SET EXERCISE
Reproduce the following listing verbatim, line for line, omitting the pictures.

<<<<

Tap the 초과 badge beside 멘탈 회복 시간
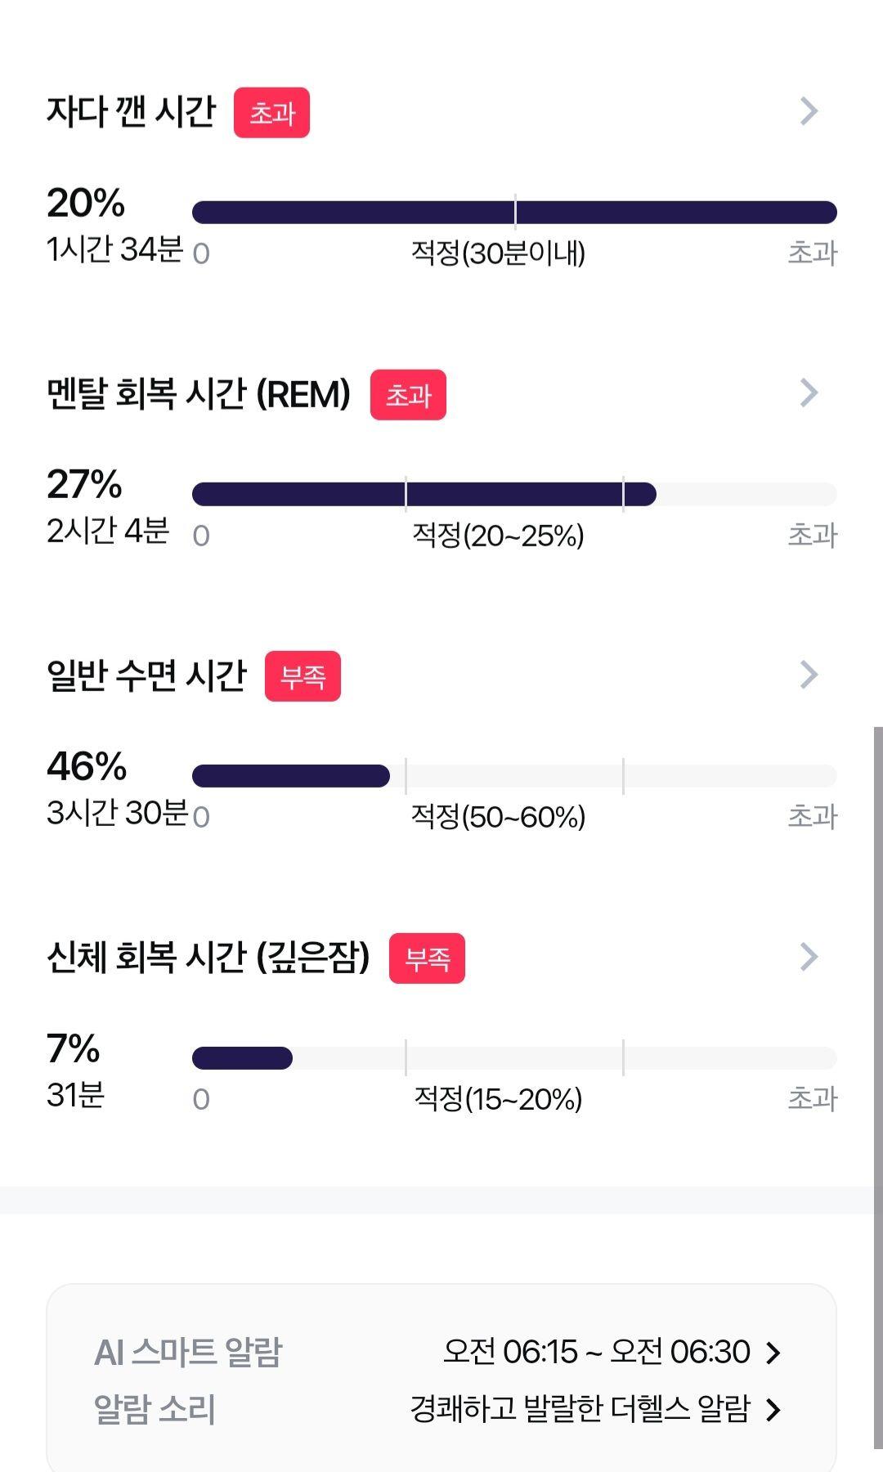This screenshot has width=883, height=1472. point(408,395)
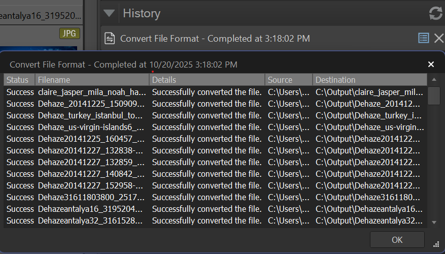Collapse the History panel triangle
The height and width of the screenshot is (254, 445).
(109, 13)
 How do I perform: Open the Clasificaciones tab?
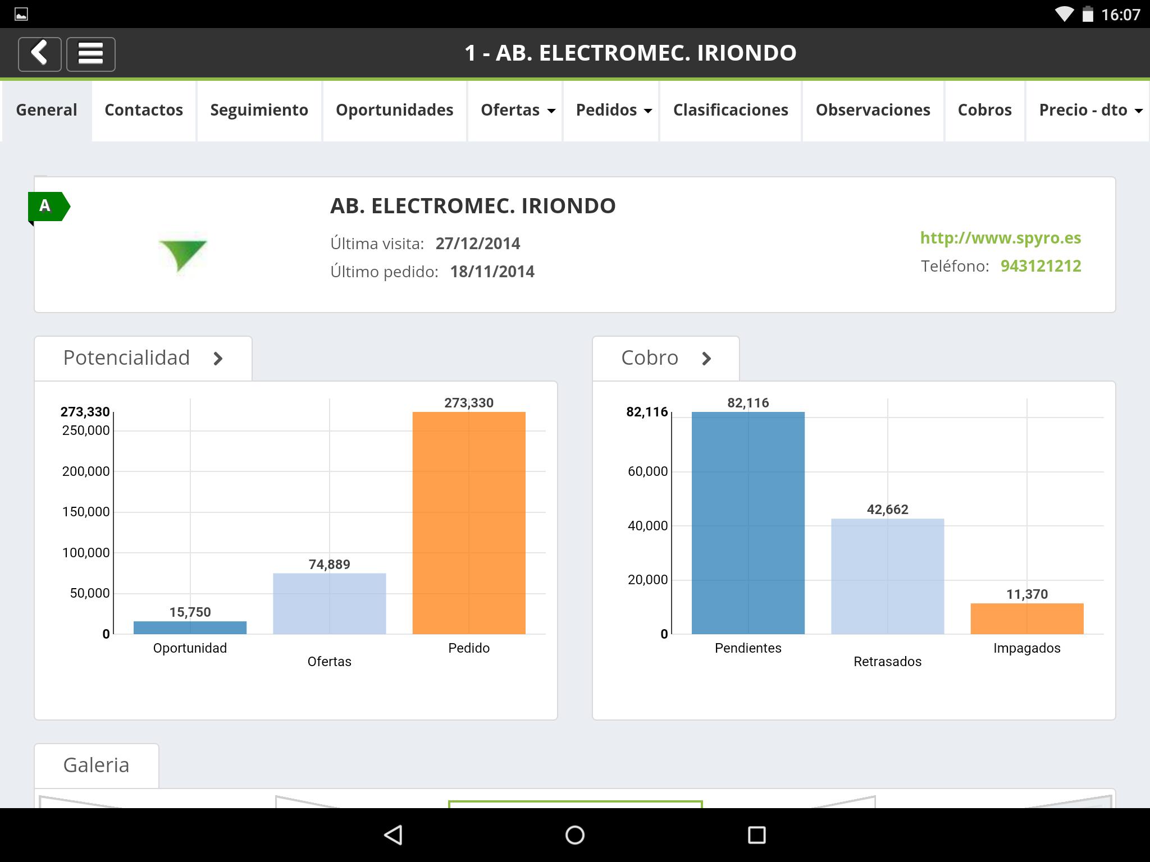click(731, 110)
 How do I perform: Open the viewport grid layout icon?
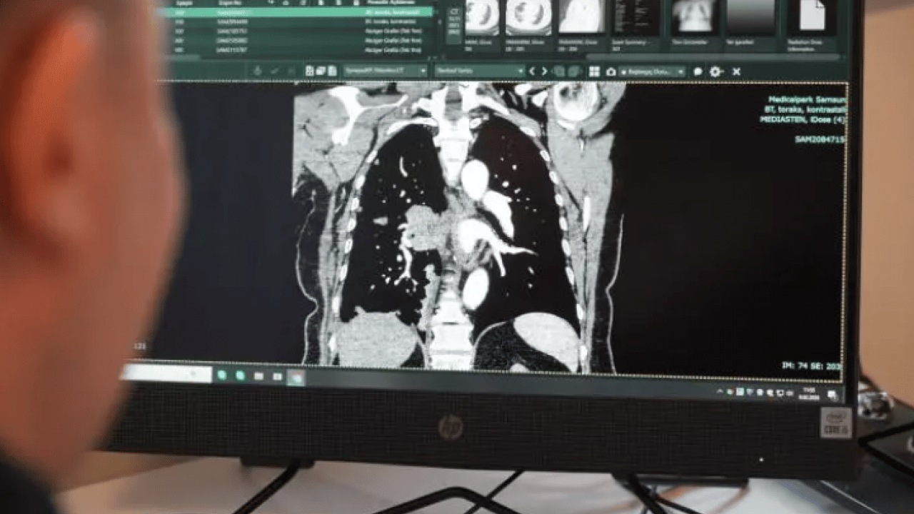tap(594, 71)
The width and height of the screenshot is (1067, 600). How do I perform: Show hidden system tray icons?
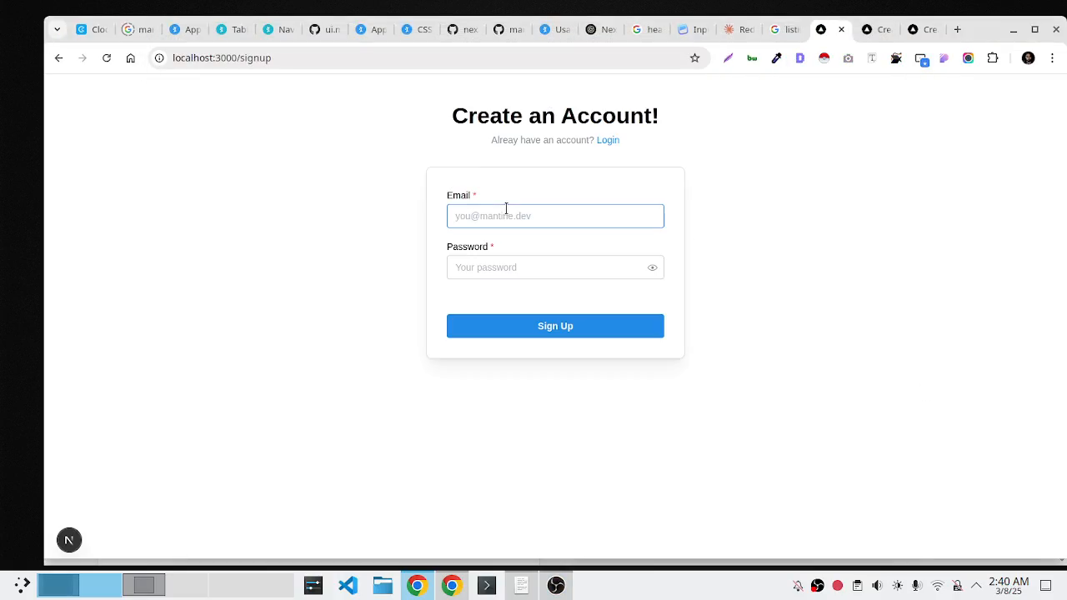tap(976, 586)
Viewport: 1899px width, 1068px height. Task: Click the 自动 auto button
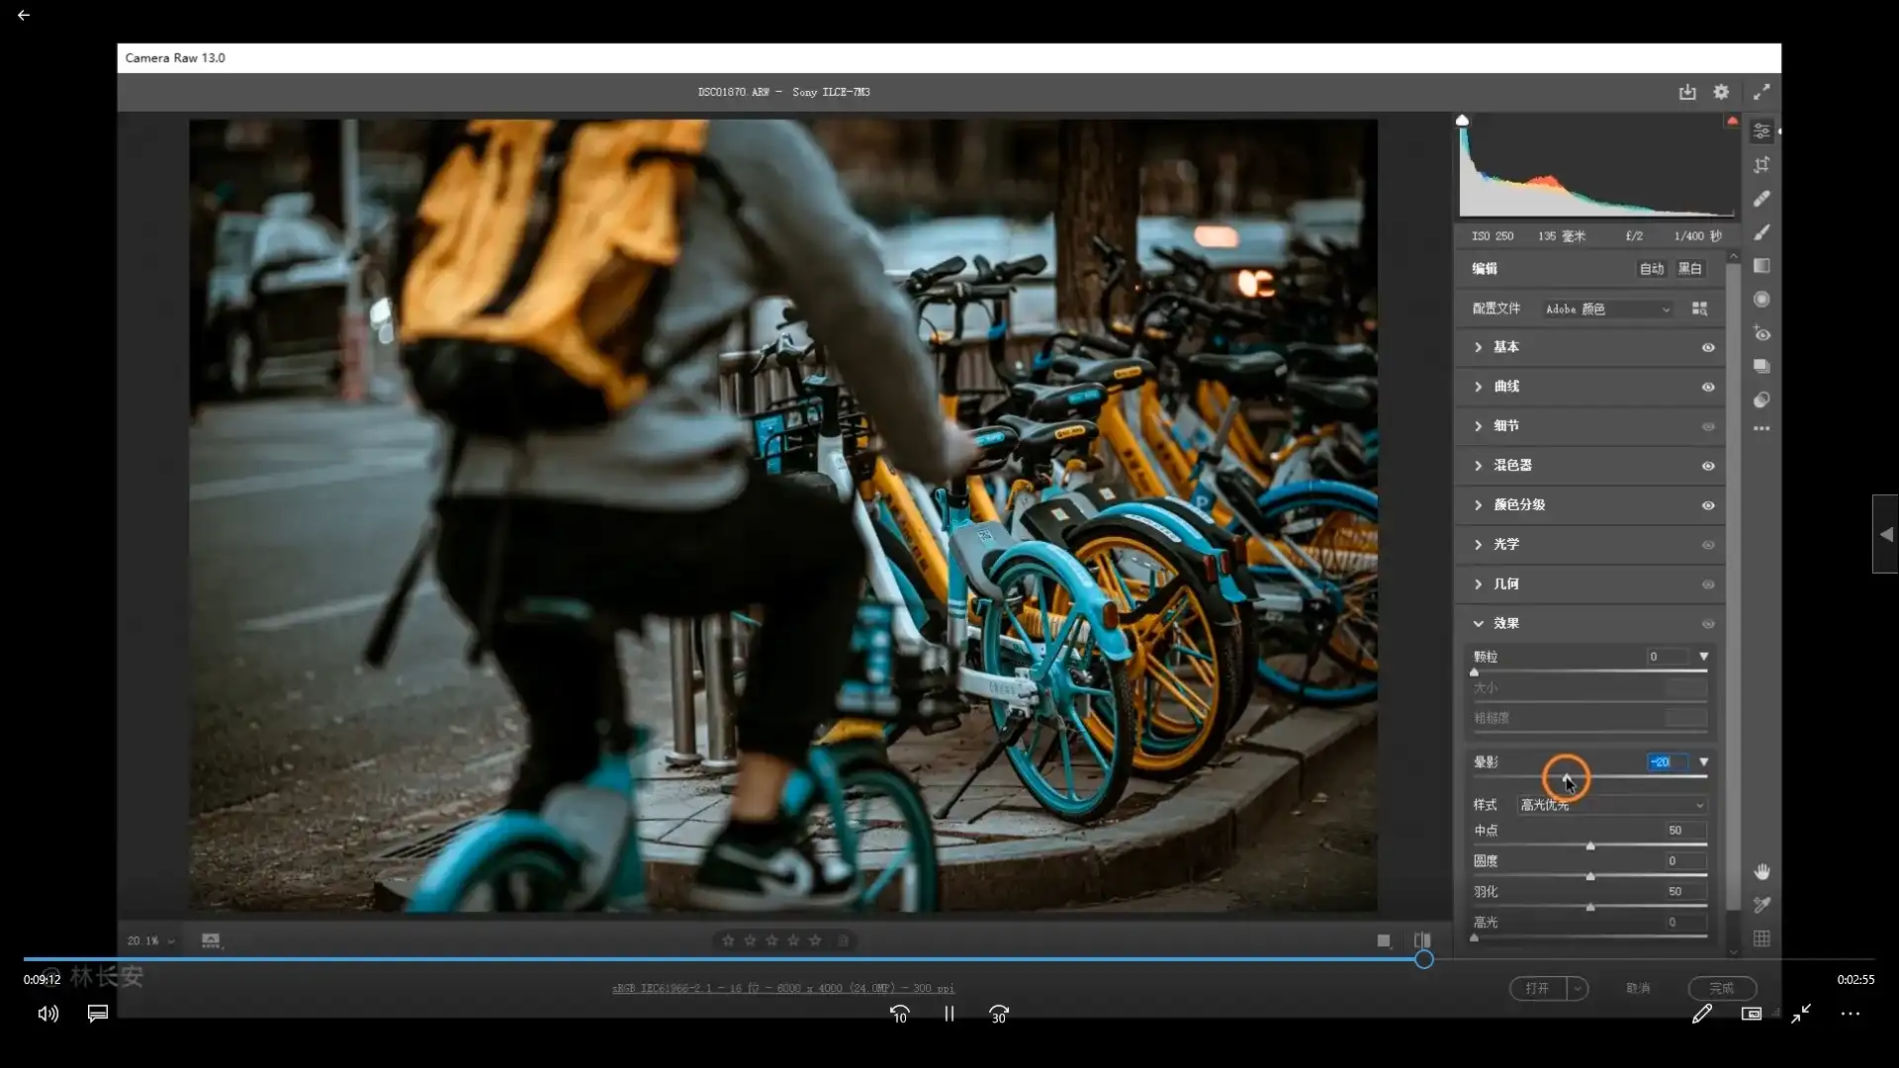coord(1651,269)
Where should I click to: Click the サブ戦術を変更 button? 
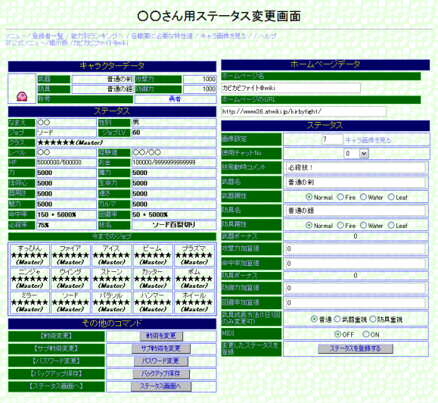(x=161, y=348)
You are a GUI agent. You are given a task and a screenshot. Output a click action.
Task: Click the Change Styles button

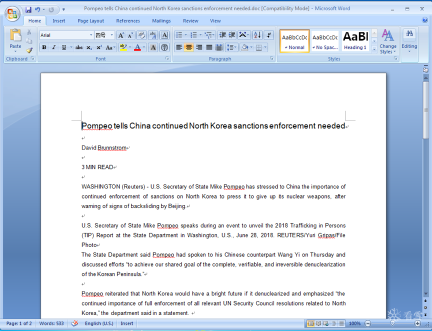coord(388,42)
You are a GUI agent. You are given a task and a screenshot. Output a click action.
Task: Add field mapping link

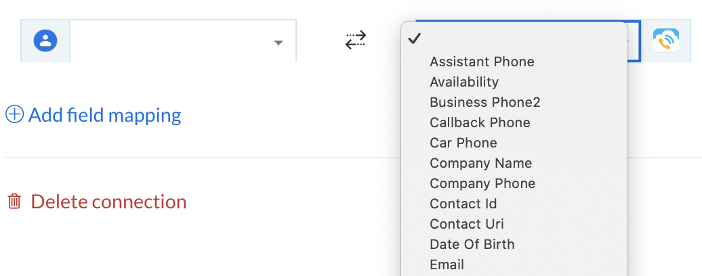click(105, 115)
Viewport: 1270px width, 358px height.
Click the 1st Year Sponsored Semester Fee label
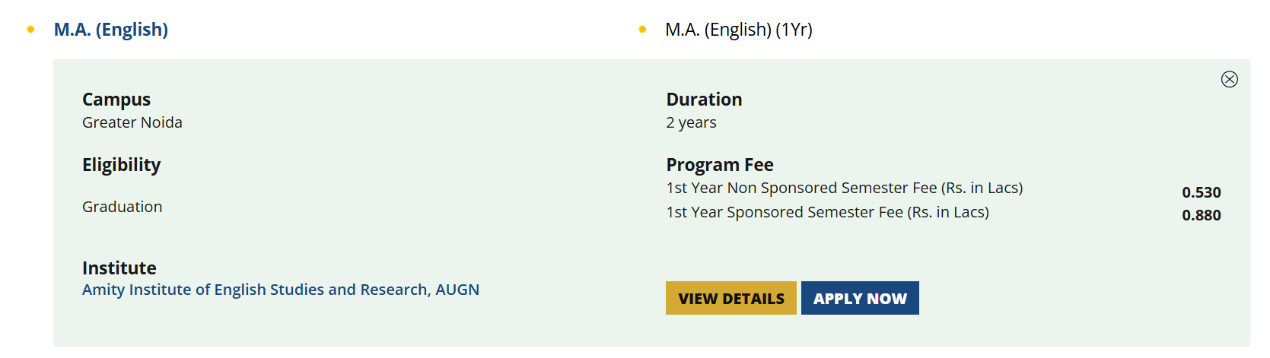(x=827, y=212)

>>>>

FINAL RESULT
Tap the 초과 badge beside 멘탈 회복 시간
This screenshot has width=883, height=1472. point(408,395)
Collapse the History panel triangle
The height and width of the screenshot is (254, 445).
(109, 13)
 How do I perform: Open the Clasificaciones tab?
click(731, 110)
 How do I perform: Open the viewport grid layout icon?
tap(594, 71)
The width and height of the screenshot is (1067, 600). How do I perform: Show hidden system tray icons?
tap(976, 586)
Viewport: 1899px width, 1068px height. Task: Click the 自动 auto button
coord(1651,269)
Where should I click to: Click the サブ戦術を変更 button? 
(x=161, y=348)
You are a GUI agent. You are given a task and a screenshot. Output a click action.
Task: Click the Change Styles button

coord(388,42)
You are a GUI agent. You are given a task and a screenshot. Output a click action.
Task: Add field mapping link

click(105, 115)
Viewport: 1270px width, 358px height.
Click the 1st Year Sponsored Semester Fee label
(x=827, y=212)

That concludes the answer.